"Never bend your head. Always hold it high. Look the world straight in the face." This was Helen Keller’s advice to a five-year-old blind child in 1932. It can as well be regarded as a summary of Helen’s approach to life. Helen Keller was possibly the most remarkable person ever to grace this planet. Born in 1880 she was left deaf and blind as a result of a childhood illness at the age of 19 months. Nevertheless, Helen became an articulate spokesperson for the dignity of all individuals. She fully explored all her potentials to touch lives around her. She provided solution where there were difficulties. She never subdued her potentials under the weight of physical challenges and disabilities.
She realised early in life that her potentials were not mere substance but rather that they were great ideas which convey possibility status on all things around her. Helen Keller was once quoted as saying that “When your heart and mind can look into the past, into your reserve of memory, select its most choice ideas from it and project it into the future, then you have begun the journey of exploring your potential”. Exploring your potentials will require the full participation of your heart and your mind. It would require you to cast your mind back and project into the future. It would require you to make choices- valuable and well informed choices.
________________
▸ **Exercise instructions**:
a - According to the Helen Keller passage, what does exploring your potentials require? List each requirement it names.
b - Extend the Helen Keller passage, starting right after its final sentence.

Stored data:
________________
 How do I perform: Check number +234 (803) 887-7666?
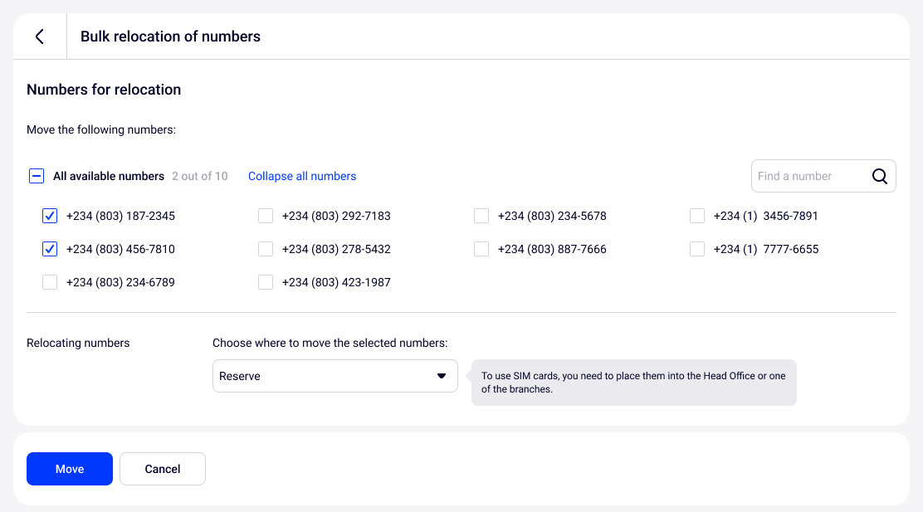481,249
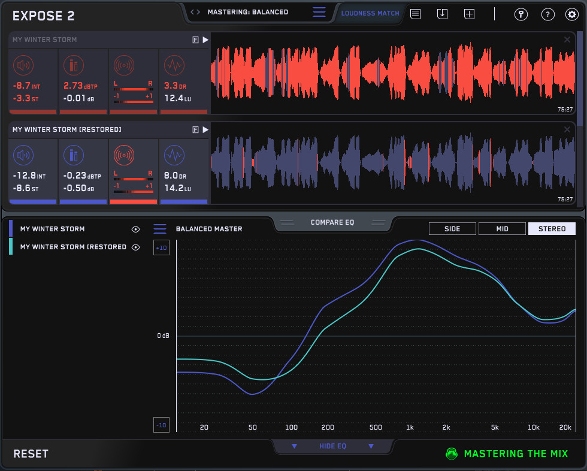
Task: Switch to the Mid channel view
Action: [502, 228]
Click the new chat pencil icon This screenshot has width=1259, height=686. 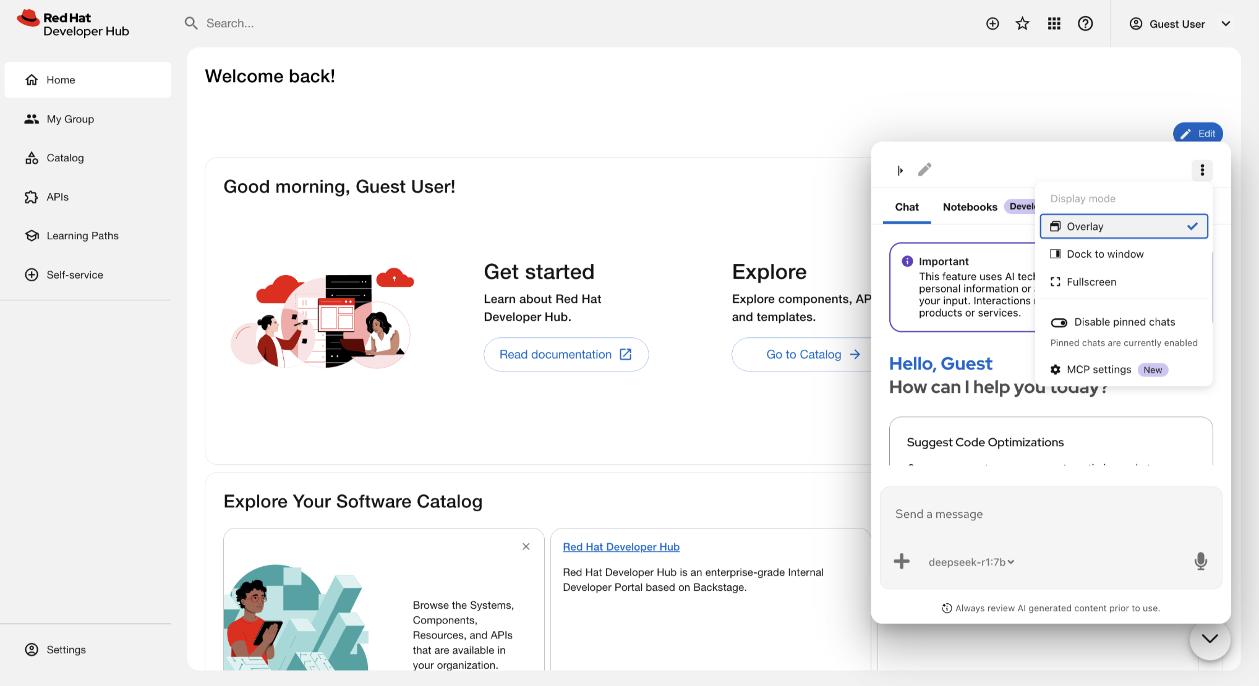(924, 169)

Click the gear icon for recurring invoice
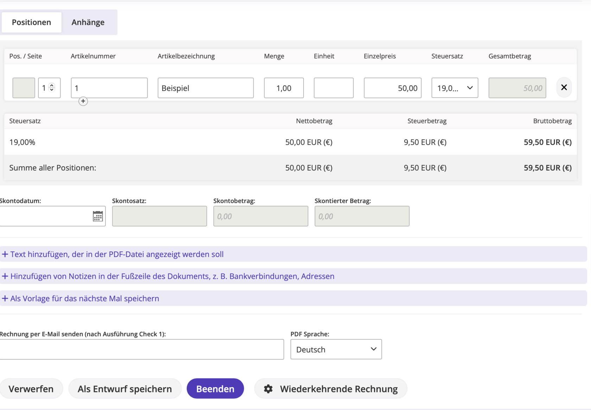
________________
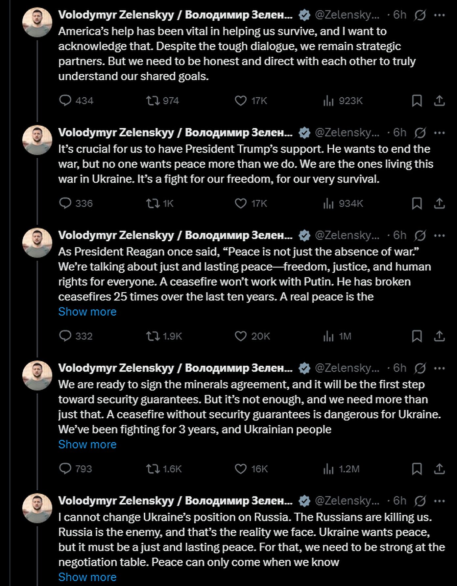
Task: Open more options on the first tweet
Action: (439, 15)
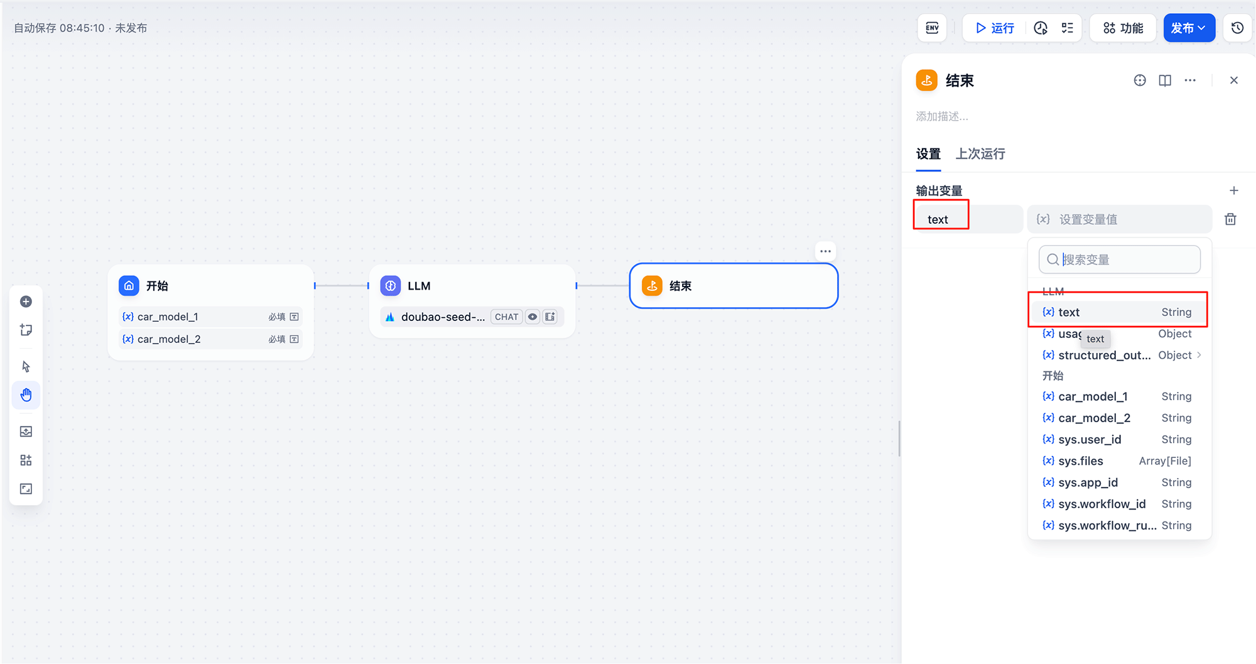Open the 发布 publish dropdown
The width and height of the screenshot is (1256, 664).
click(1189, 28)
________________
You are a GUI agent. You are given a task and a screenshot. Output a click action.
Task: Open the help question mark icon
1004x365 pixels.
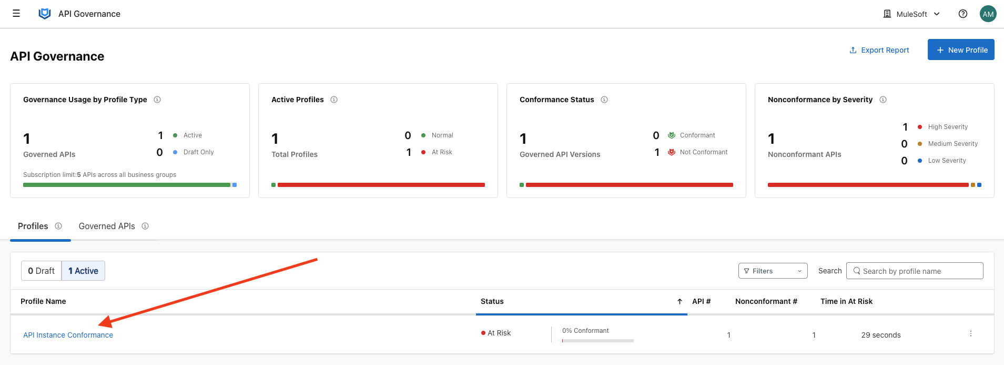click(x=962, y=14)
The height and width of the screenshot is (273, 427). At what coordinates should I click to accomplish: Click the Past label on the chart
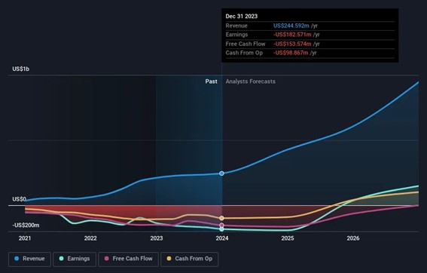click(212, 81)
________________
▸ **Your responses**:
a -
- The full participation of your heart and your mind
- Casting your mind back and projecting into the future
- Making choices, specifically valuable and well-informed ones

b -
Will you be rich or poor, well-educated or ignorant, loved or abandoned, alive with a new intensity and purpose or merely drifting upon the tide of circumstances, these are clear choices that depend only on your inner clarity about who you are and what you want your life to mean, both to yourself and all those who will come to know you. All men and women dream but only some have the courage of their convictions. Most, through default, float upon the sea of mediocrity, responding to biological and social needs but creating nothing new, ennobling, or in some measure liberating. Helen Keller was deaf and blind, yet she chose to make a difference. She espoused greatness and success; she did not wallow in mediocrity, neither did she succumb to the frailties of natural disabilities.
Many, unfortunately, are capable of going through their days without entertaining a single original idea, content with acquiescing to the propaganda of vested interests. A few, however, think about their potential and what they can do to explore and expand it. These are the ones who push the race forward, stretching the limits of consciousness further into the realm of new possibilities. You cannot succeed in anything alone. Your success is a wave that carries others, inviting them to examine their own potentiality. You vibrate at a higher frequency when you choose excellence; you influence others with your presence alone. The urge to be more than you are right now, to express a nobler speech, a finer mind, a more uplifting outlook, a larger reach of resources is the urge of life itself to explore its dimensions.
Helen Keller’s advice to that five year-old blind child in 1932 is still relevant to everybody today; in spite of all adversities, “Never bend your head. Always hold it high. Look the world straight in the face.” Reject mediocrity, aim only for the best!